Show each line in the records below that contains the string "width". Case counts.

>>>>>

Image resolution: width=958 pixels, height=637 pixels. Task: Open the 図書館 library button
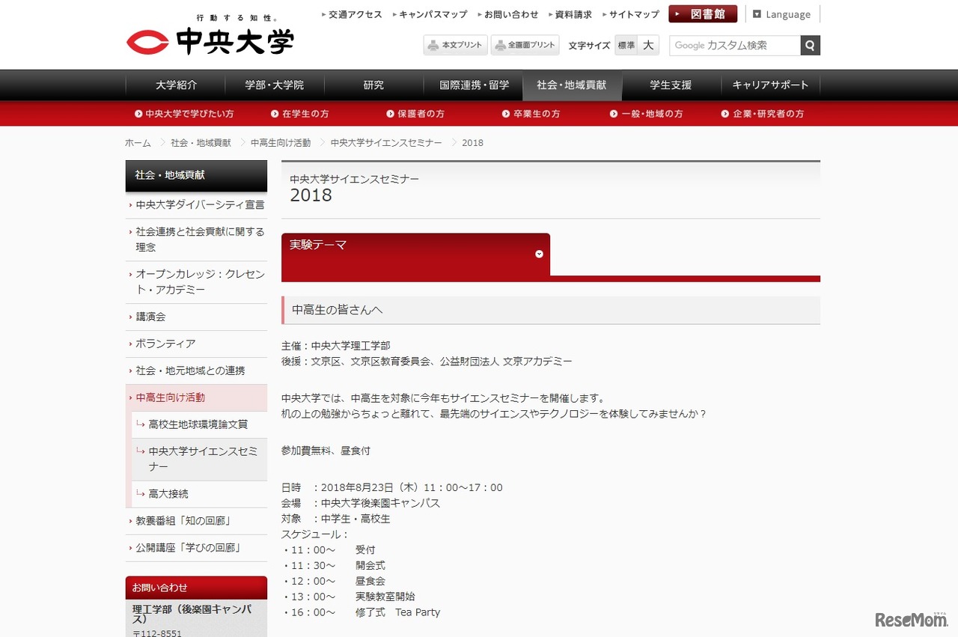(702, 13)
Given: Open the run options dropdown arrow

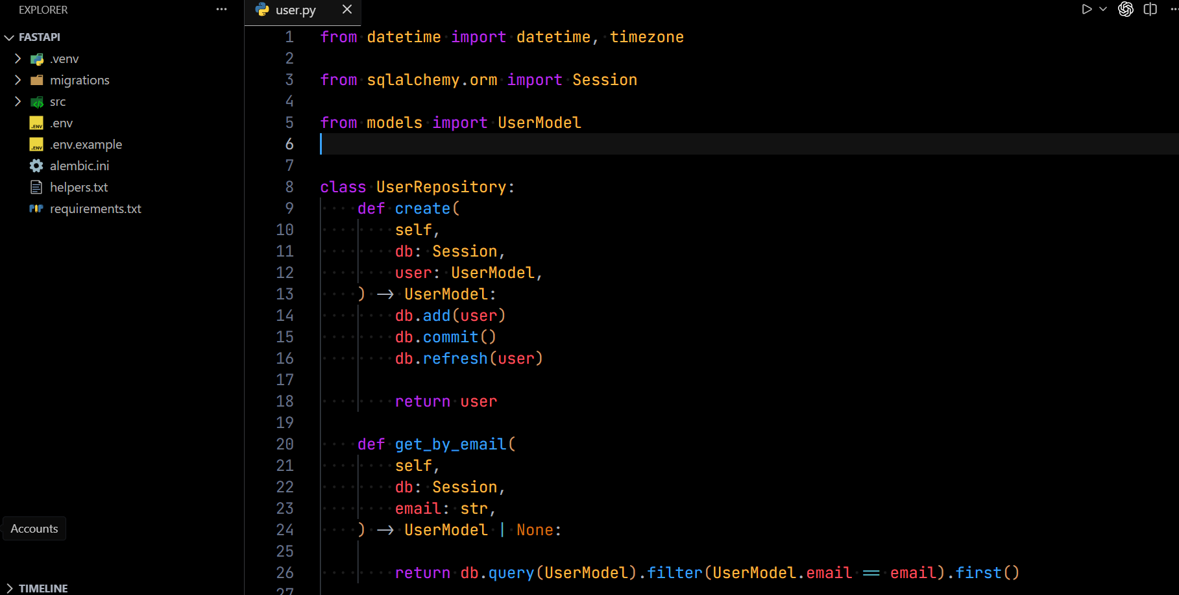Looking at the screenshot, I should coord(1103,9).

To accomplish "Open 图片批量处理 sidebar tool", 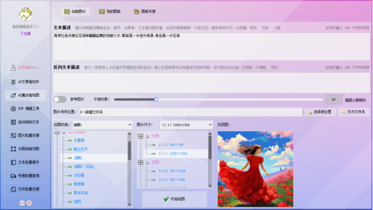I will click(x=25, y=136).
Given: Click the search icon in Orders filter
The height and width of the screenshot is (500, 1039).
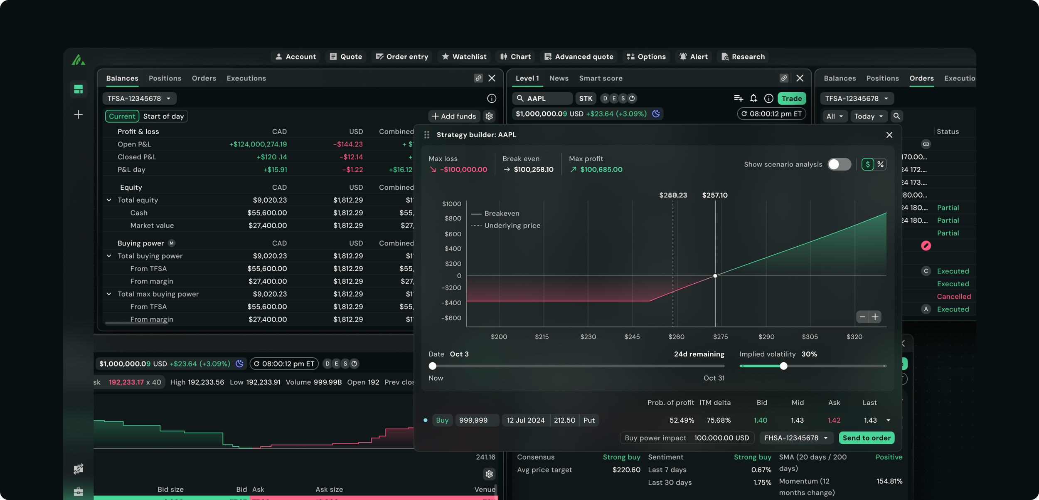Looking at the screenshot, I should [x=896, y=116].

<<<<<

→ Answer to this problem:
Image resolution: width=958 pixels, height=637 pixels. Task: Open the 図書館 library button
The height and width of the screenshot is (500, 1039).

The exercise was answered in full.